Özcan Türkmen

Bir şeyin asıl sebebi yerine ileri sürülen sözde sebep, gerçekle ilgisi olmayan sahte özür ve mazerete 'bahane' diyoruz.
'Vesile, sebep' de belli bir yerde 'bahane' demek.
'Kusur, noksan' da 'bahane' demek…
Her şeyin bir bahanesi var. 'Ecel geldi cihana baş ağrısı bahane' atasözümüz ve 'Dosta bahanesiz gidilmez' ifadesi bu konuda ne kadar anlam yüklü değil mi?
Evet, evet; bahanelere sadece 'çocuk için' ve 'açlık için' sığınılamıyor.

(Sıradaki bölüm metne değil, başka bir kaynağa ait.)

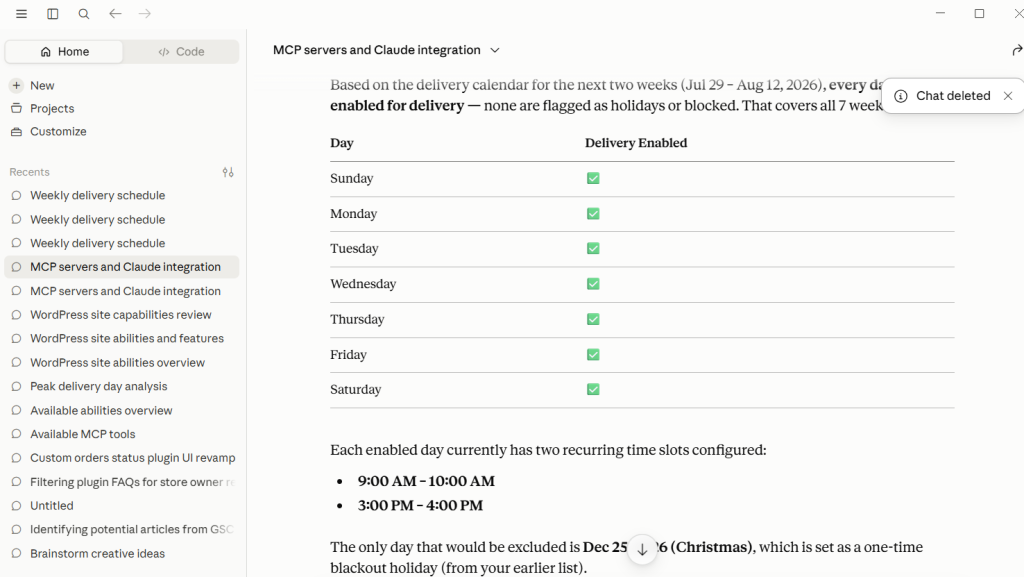Go forward with the right arrow
Viewport: 1024px width, 577px height.
[145, 14]
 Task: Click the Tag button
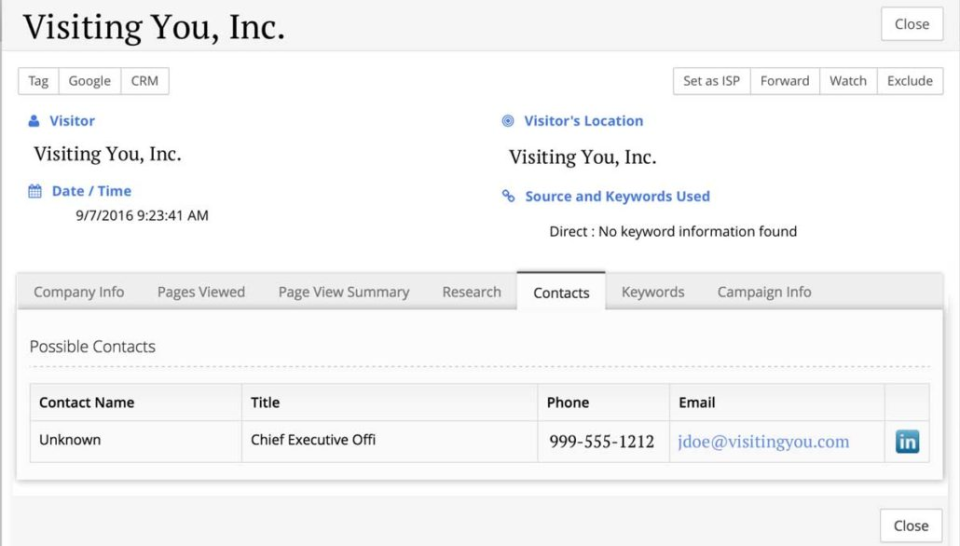pos(39,81)
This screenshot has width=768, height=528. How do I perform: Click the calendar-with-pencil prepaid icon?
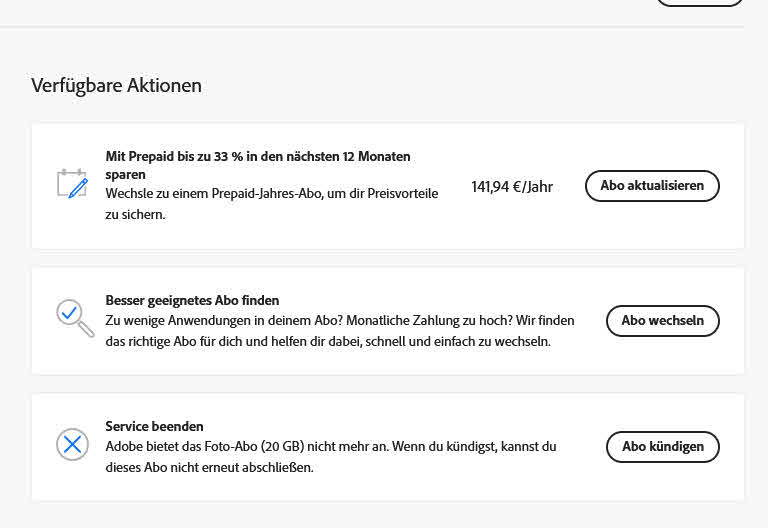(72, 185)
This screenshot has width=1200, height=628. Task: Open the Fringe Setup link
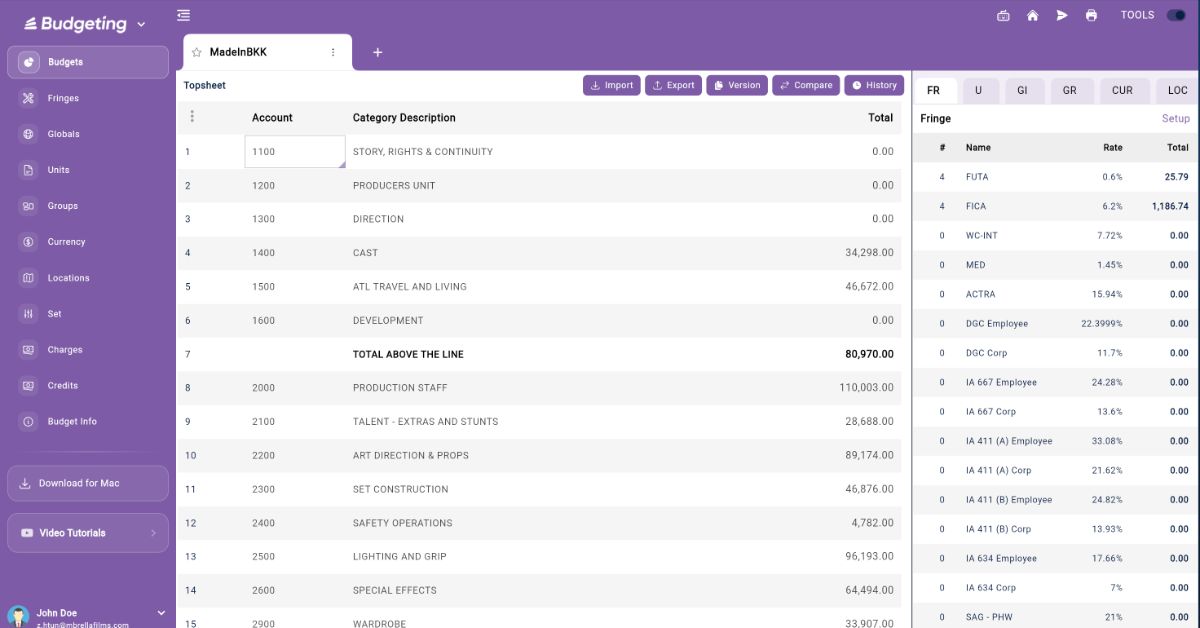[x=1175, y=118]
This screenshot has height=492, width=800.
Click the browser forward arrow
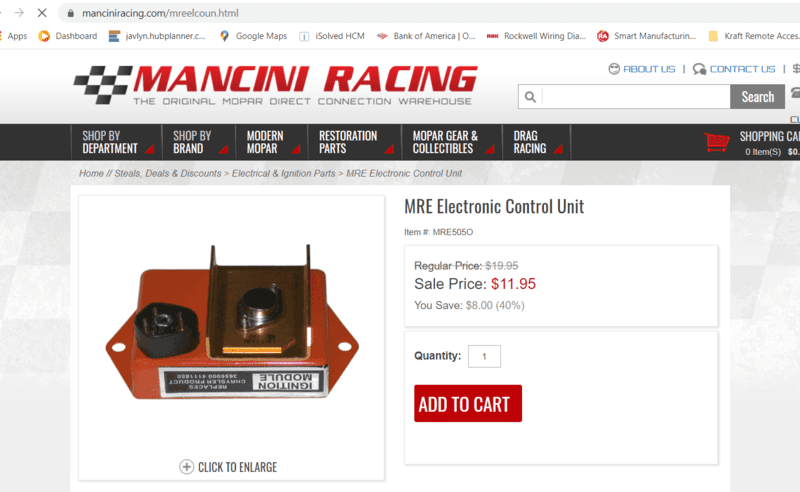[x=19, y=13]
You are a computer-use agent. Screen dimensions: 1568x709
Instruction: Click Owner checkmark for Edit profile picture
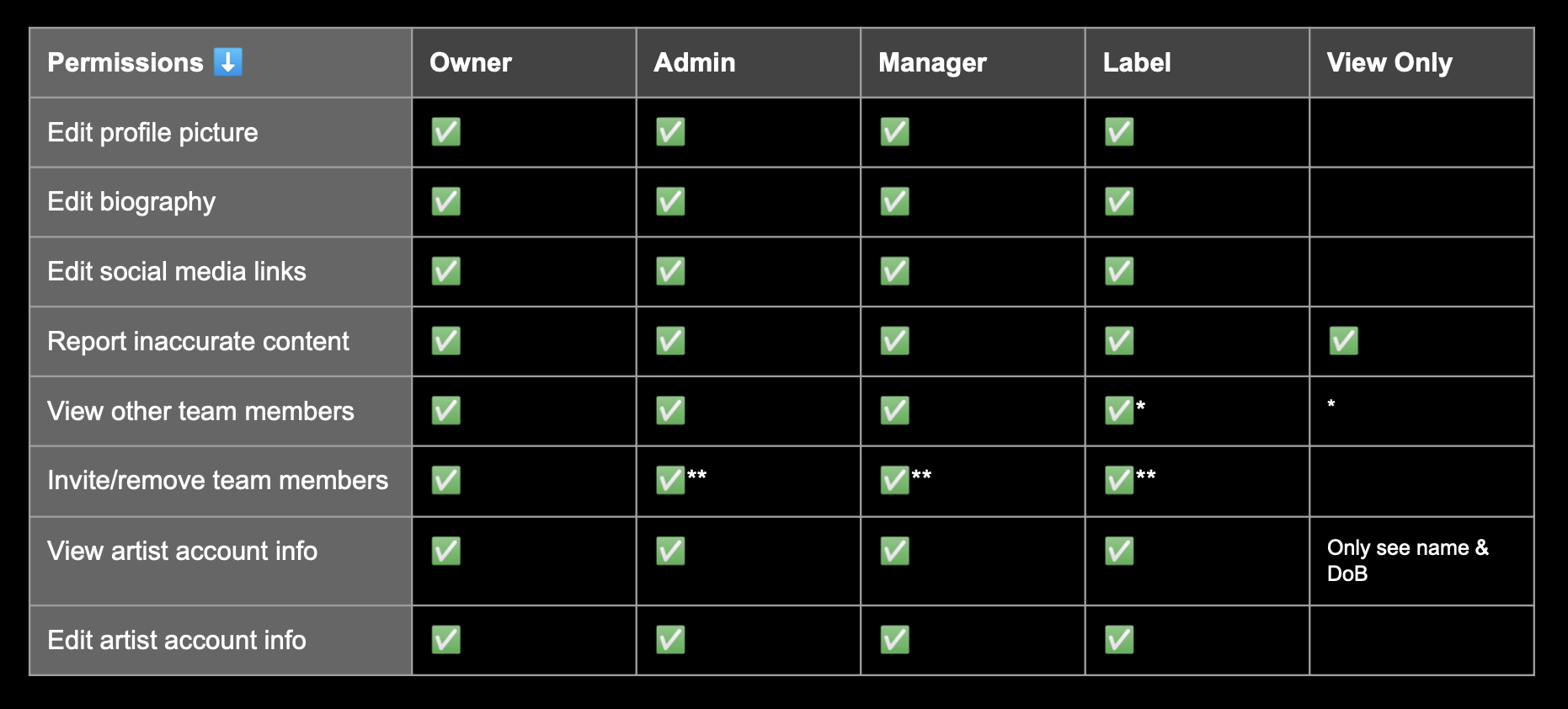(x=445, y=132)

Aç, hiçbir mazeretle susturulamıyor; çocuk da istediği şeyi hemen elde etmek istiyor.
Yapmak istemediğimize bin bir bahane bulurken yapmak istediğimiz bir şey için hiç bir engel tanımıyoruz niyeyse.
Neredeyse hepimiz bir işi yapmamak için sebep arıyoruz, gerekçe üretiyoruz. Yalnız değiliz bu durumda da. Yalan gerçek bahanelerle bizleri avutanlar mı dersiniz, her yalana gerçek bir bahane bulanlarımız mı dersiniz, çeşitli bahaneler ileri sürülerek mahkeme kapılarında bekleyenlerimiz mi dersiniz, başarısızlığı bahane edilerek türlü eza cefaya maruz kalanlarımız mı dersiniz … Daha kimlerimiz var kimlerimiz.
Bahanesiz yaşamak bize göre değil sanki. Bir işi yapmak veya yapmamak için sözde sebep gösterip bahane buluyoruz. Herhangi bir şeyi sebep olarak ileri sürüp bahane ediyoruz.
Olduydu olamadıydı, şöyleydi böyleydi, niyeydi niçindi vb. birçok bahaneyle avunuyoruz, avuttuğumuzu zannediyoruz.
Sudan bahanelerle; baştan savma, inandırıcı olmaktan uzak bahane avunuyor ya da avutuyoruz.
Kendi başarısızlığımıza da bahane, başkalarının başarısına da bahane arıyoruz.
Bir işin yapılmasında icrasında olmasa da bir işin niçin yapılmaması gerektiği konusunda bahane üretiyoruz.
En çabuk öğrendiğimiz, bir türlü vazgeçemediğimiz, vazgeçmeyi aklımızın ucundan bile geçirmediğimiz bir özelliğimiz var: İşi yapmamak ve o işin sorumluluğundan kurtulmanın en kestirme yolu bir bahane bulmak.
Bu, hemen her işimizi kendimize göre geçici de olsa çözüveriyor.
Hemen hepimizin herhangi bir şekilde 'Bahaneci' (Bahane arayan, fırsat gözleyen) bir yönü var aslında.
Dinlenme bahanesi ile boş oturanlarımıza, sıradan bahanelerle vazgeçenlere varın siz söyleyin söyleyeceklerinizi.
'Fare deliğini sığmamış; kuyruğuna bir de kabak bağlamış.' atasözümüzdeki gibi cesareti olmayanların bizleri kahreden hep hazır bir bahaneleri yok mu...
Her şeye homurdanan halimizle fırsat kapıyı çalınca bile gürültüden yakınan edalarımız yok mu...
Üstüne üstlük bir de 'nereden bilebilirim…' edalarımız yok mu…
İşte bunlar, zıvanadan çıkarıyor sonunda bizleri.
Aynı hataları, aynı bahanelerle tekrarlamamak için mücadele edeceğiz elbette. Hemen her şeyi yapan ama hiçbir zaman mazeret söylemeyen, bahane bulmayan dostlarımıza daha yakın olacağız kesinlikle.
Her şeye rağmen gayret kuşağımızı kuşanmak durumundayız. 'İyi mazeretler bulmayı başaranların, başka şeyler başarabildiği çok nadiren görülüyor' Güneşi görmemek için gözü kapamanın faydası yok'.
Gayretsizlik başka şey …
Bahanemiz olacak tabi. Mecnun'un aşağıdaki bahanesi gibi olsa keşke bahanelerimiz:
'Mecnun'a sorarlar:
- Leyla'ya hakkını helal eder misin?
Mecnun 'Etmem' dediğinde sebebini sorarlar. Mecnun:
- Ahirette helalleşme bahanesiyle olsun bir kere daha görmek istediğimden'
der.'
Olan oluyor zaten. Bu süreçte oluna bitene, kalana gidene bahane bulan bulsun varsın.